Print again, word for word, all of the records below, and leave the pictures out.

=== Stored data ===
==========

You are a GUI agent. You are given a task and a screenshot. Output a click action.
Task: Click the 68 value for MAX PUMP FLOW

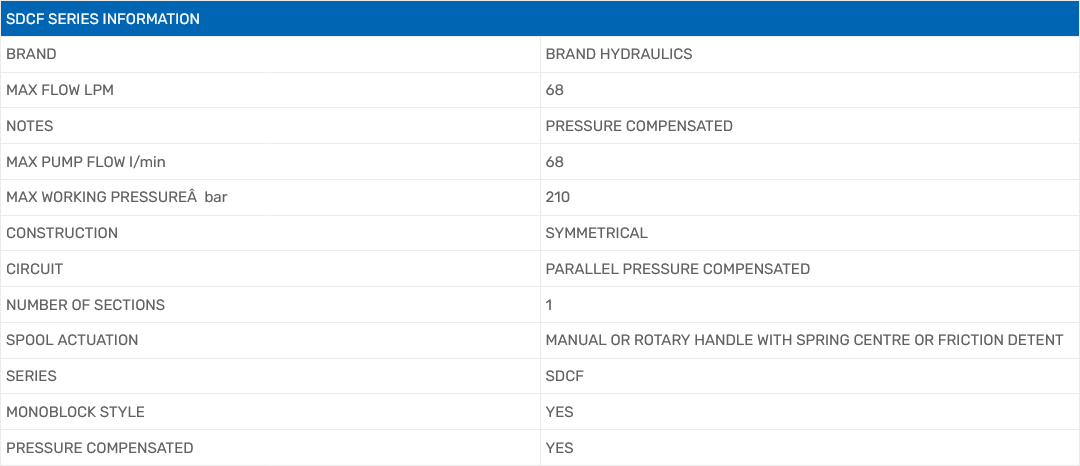pos(554,162)
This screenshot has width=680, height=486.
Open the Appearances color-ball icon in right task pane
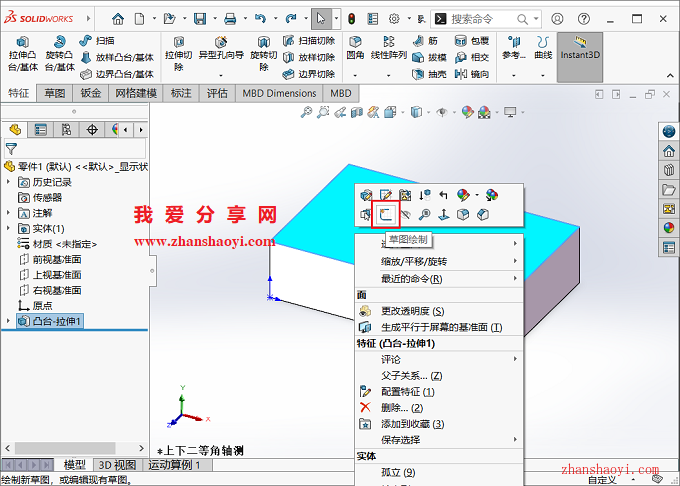(x=669, y=227)
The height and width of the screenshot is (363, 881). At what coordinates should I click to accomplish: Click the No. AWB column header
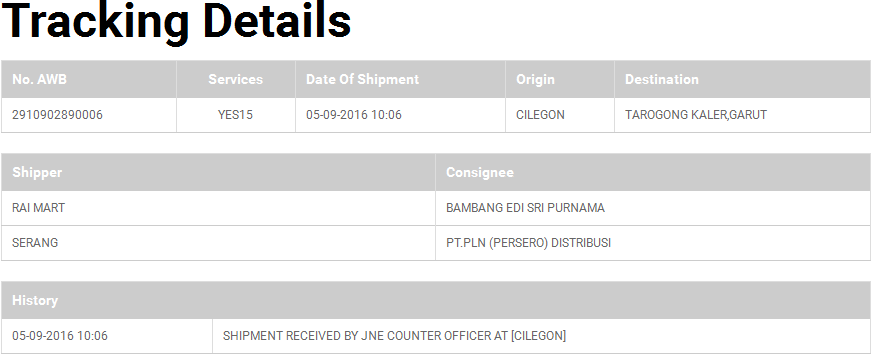coord(39,79)
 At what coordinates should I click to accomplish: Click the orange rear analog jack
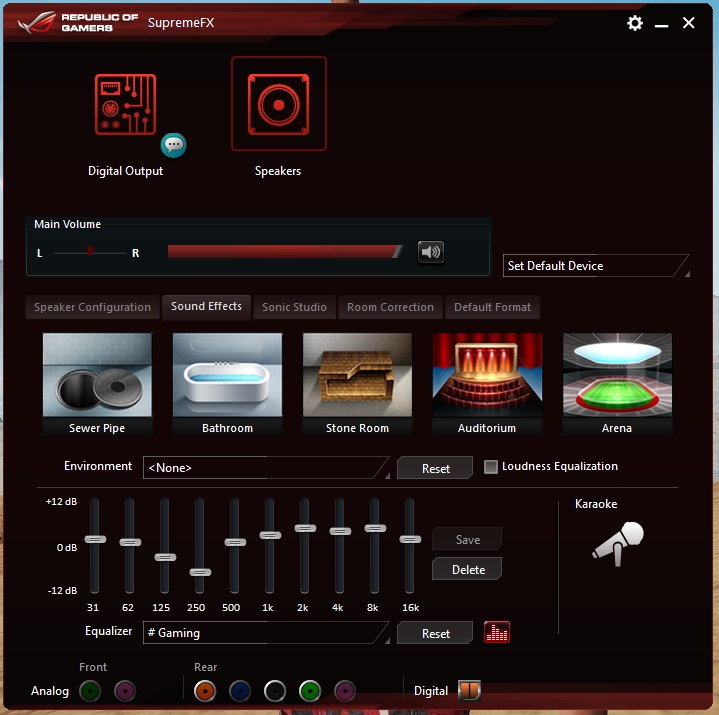click(205, 691)
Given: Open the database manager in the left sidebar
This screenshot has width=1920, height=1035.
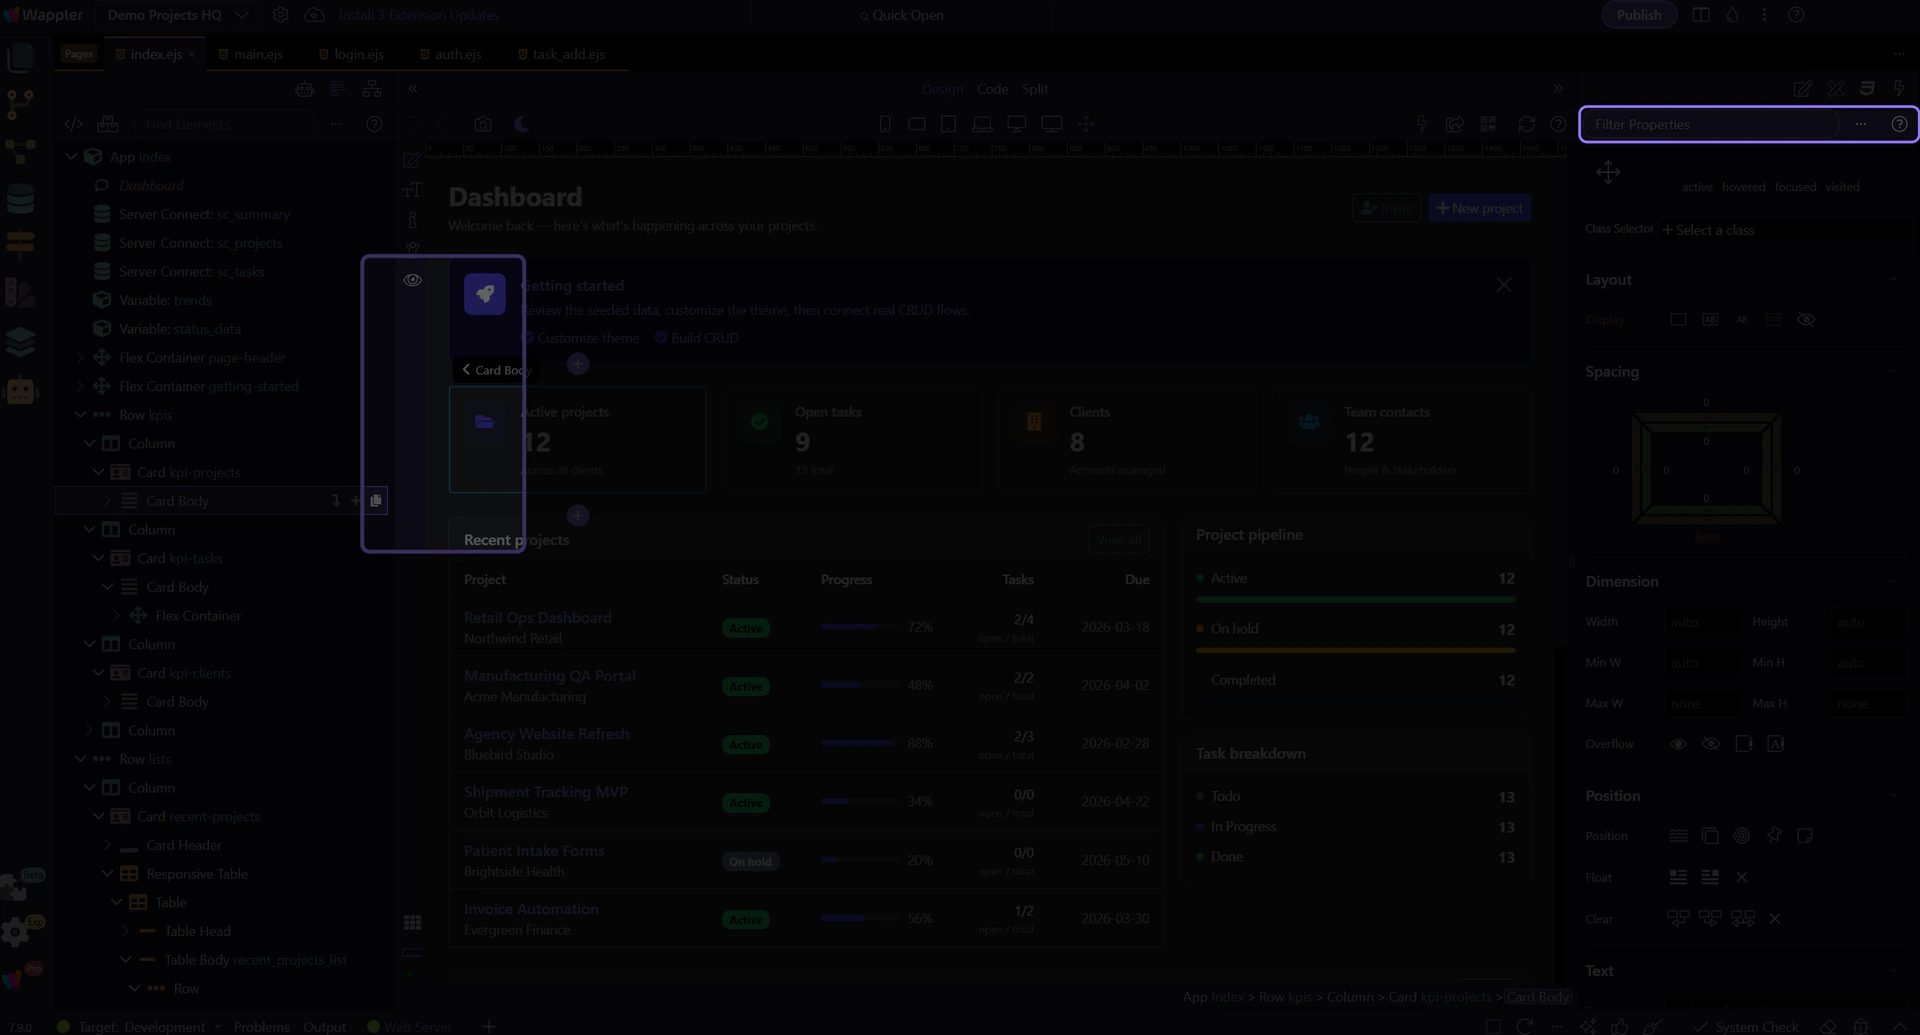Looking at the screenshot, I should [20, 200].
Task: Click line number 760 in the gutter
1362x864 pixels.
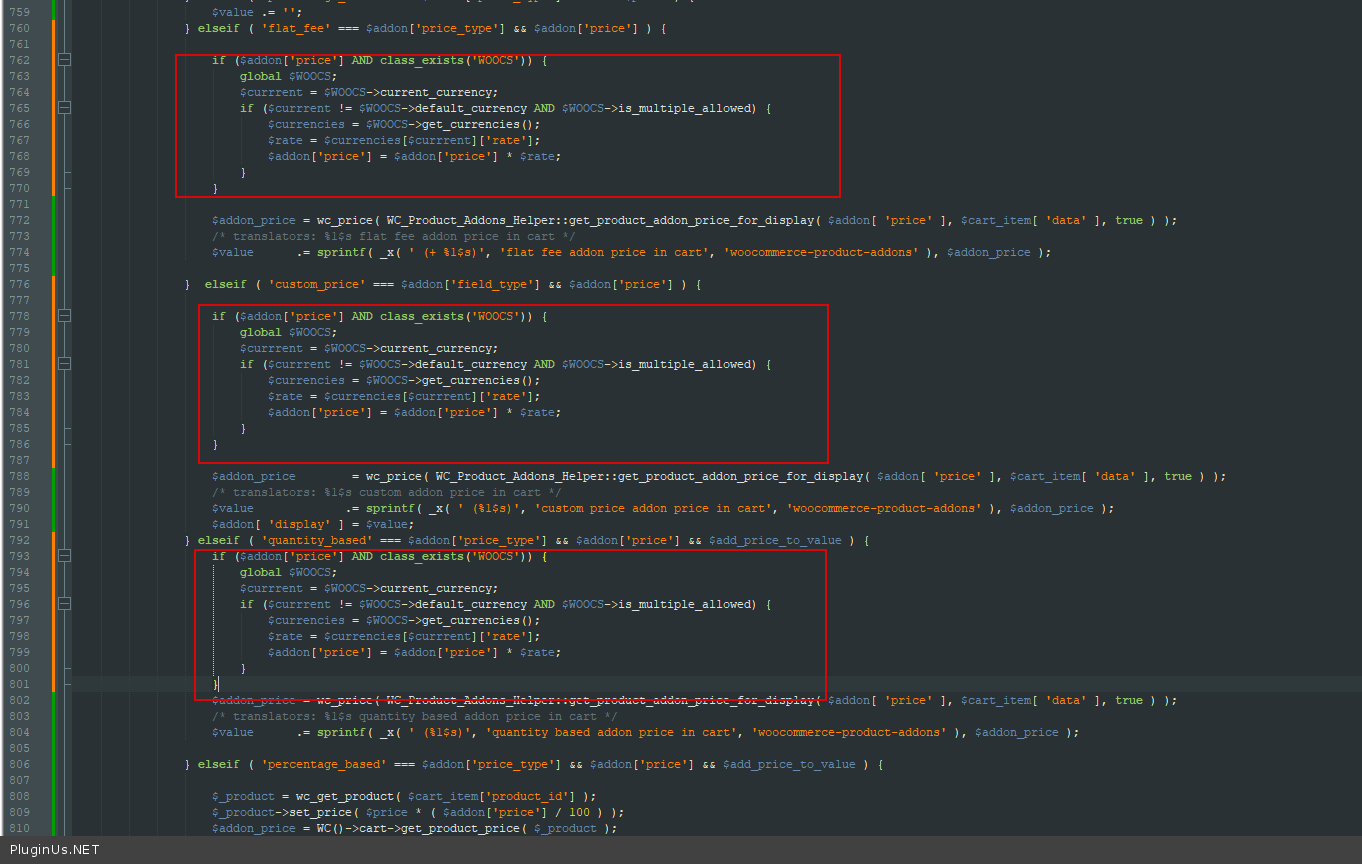Action: [x=19, y=28]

==========

=== Reply ===
You are a GUI agent. You are given a task and a screenshot. Output a click action.
Task: Click the 68 value for MAX PUMP FLOW

pos(554,162)
This screenshot has width=680, height=486.
Open the Appearances color-ball icon in right task pane
(x=669, y=227)
The height and width of the screenshot is (363, 881). At what coordinates should I click to accomplish: Click the No. AWB column header
coord(39,79)
 At what coordinates should I click to accomplish: Click the orange rear analog jack
click(205, 691)
Given: Open the database manager in the left sidebar
This screenshot has width=1920, height=1035.
Looking at the screenshot, I should [20, 200].
Task: Click line number 760 in the gutter
1362x864 pixels.
Action: [x=19, y=28]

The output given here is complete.